Entering the main event of UFC London last July, Tom Aspinall’s form was verging on frightening. The Wigan heavyweight was fresh off his eighth straight win, which also marked his eighth straight stoppage, and only one of those fights had reached the second round. Yet none of those victories was as swift as this ‘defeat’.
Aspinall’s knee buckled beneath him just 15 seconds into his bout with Curtis Blaydes, leaving the Briton wincing on the canvas, clutching his knee. Blaydes flung his hands above his head, expressing disbelief, disappointment, and then sympathy for his opponent.
Aspinall’s scintillating rise was halted in the most stupefying fashion, but the 30-year-old intends to resume his pursuit of the UFC heavyweight title on 22 July – 364 days after his ill-fated clash with Blaydes. For the third straight fight, Aspinall will headline an event at the O2 Arena, taking on Poland’s Marcin Tybura.
However, Aspinall in fact offered to forgo a main-event slot while the UFC expressed uncertainty over the match-up. “Me and Tybura actually know each other personally,” Aspinall tells The Independent. “We were both looking for fights and believed that none of the heavyweights were really free, so we said, ‘Let’s get a fight going with each other.’ I asked the UFC matchmakers when I was in London [for UFC 286 in March], and they were like, ‘We’re keen on it, we just don’t know if Tybura is a big enough name to do a main event.’

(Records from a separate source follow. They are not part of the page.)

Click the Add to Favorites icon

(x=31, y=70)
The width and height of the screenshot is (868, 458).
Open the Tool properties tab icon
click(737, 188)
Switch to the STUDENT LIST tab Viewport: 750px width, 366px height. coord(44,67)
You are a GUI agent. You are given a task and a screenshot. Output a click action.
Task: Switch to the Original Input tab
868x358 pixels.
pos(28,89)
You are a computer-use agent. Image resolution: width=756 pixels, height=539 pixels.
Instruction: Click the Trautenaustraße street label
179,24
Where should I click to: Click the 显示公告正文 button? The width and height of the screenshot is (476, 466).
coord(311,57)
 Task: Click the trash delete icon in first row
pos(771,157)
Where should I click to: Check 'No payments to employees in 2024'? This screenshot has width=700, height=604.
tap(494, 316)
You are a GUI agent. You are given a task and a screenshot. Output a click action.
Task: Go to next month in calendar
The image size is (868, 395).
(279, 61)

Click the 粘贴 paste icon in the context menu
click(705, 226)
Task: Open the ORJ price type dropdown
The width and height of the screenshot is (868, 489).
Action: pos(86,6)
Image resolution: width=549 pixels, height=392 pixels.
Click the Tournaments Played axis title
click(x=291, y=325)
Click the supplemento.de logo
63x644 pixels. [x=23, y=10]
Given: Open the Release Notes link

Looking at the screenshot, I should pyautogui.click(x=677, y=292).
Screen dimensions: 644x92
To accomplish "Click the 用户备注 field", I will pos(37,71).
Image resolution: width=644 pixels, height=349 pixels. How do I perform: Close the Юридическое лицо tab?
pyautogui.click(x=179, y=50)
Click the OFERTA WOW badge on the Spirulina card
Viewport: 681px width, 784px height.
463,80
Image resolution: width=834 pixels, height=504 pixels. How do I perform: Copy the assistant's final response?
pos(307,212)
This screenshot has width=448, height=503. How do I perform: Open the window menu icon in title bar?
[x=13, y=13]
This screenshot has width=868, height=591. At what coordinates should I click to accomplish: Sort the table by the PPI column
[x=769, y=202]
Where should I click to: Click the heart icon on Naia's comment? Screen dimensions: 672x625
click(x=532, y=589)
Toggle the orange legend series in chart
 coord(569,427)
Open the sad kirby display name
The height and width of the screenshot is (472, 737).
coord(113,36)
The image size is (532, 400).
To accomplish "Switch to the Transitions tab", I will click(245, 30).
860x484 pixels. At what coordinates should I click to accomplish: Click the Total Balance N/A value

“I started seeing people were getting booked for this event, so I messaged the UFC again and asked: ‘What’s going on? Why have you not sent me a contract yet?’ They said, ‘We’re not overly thrilled on this for a main event.’ So, I said: ‘I don’t mind not fighting in the main event, just give me a fight.’ They said they were gonna try a couple of other opponents first, because they wanted me as a main event. The opponents declined, so I’m fighting Tybura. That’s where we’re at.”
It is a testament to the UFC’s belief in Aspinall’s potential that the promotion proceeded to book the bout as a main event, four months after compatriot Leon Edwards retained the welterweight title against Kamaru Usman to cap off UFC 286 at the O2 Arena. And while Aspinall insists that he is “thrilled” to be headlining under the dome again, and acknowledges that the UFC views him as a future “title contender or champion”, he also offers a self-deprecating take.
“I think the UFC sells itself, really,” he says. “You could have two 10-year-old girls fighting each other, and they’d probably sell out the O2. Especially in this country now, when we’re in a massive boom for MMA, I think you could put basically anyone on and it would do well. But for them to have faith in me is a dream. I’m so privileged to be able to represent the UK again, I’m over the moon.
“It’s definitely important, because I’ve had a lot of fights where nobody cared, to be honest – especially pre-UFC,” Aspinall adds candidly. “Nobody was bothered whether I won or lost, and as a fighter you want people to be invested, because I’ve invested my whole life in this. I want people to be behind me.”
When Aspinall fought Alexander Volkov in a main event at the O2 last March, submitting the Russian in the first round, his victory aligned with the highest-grossing event in the venue’s sporting history. When the UFC returned to the O2 this March, for its first pay-per-view card since 2016, it broke the record for the highest-grossing event of any kind at the arena. While this July’s event will be of a smaller scale than UFC 286, it is still expected to sell out with ease.
“Numbers aside, I think the UFC realises that I’m definitely gonna be a title contender or champion one day,” Aspinall says. “In my mind, I’m gonna be one of the best heavyweights to ever walk the face of the earth.”
Aspinall, currently the UFC’s No 5 heavyweight, will get another chance to prove his potential when he faces ninth-ranked Tybura this summer. Light-heavyweight great Jon Jones returned from a three-year absence in March to claim the heavyweight title, and while a shot at the gold still seems to be ahead of Aspinall, he is confident that his knee injury is behind him.
Furthermore, the 30-year-old does not see his time on the sidelines as a ‘lost year’ in his career.
“To be honest, I think I had one of the best years of my life,” Aspinall says. “I had so much personal growth out of the experience, and I think my mind is just in a really good place now. Any athlete will tell you that your mind is one of the most important tools you can use.
“I think I was a little bit burnt out before; I was so active and going back-to-back-to-back-to-back with fights constantly. Everything was going so smooth, I had no push-back on anything, whereas now I appreciate everything. I appreciate going in there in nine weeks’ time, being able to earn money and get respect from doing what I love.
“I’m very thankful that all of this has happened.”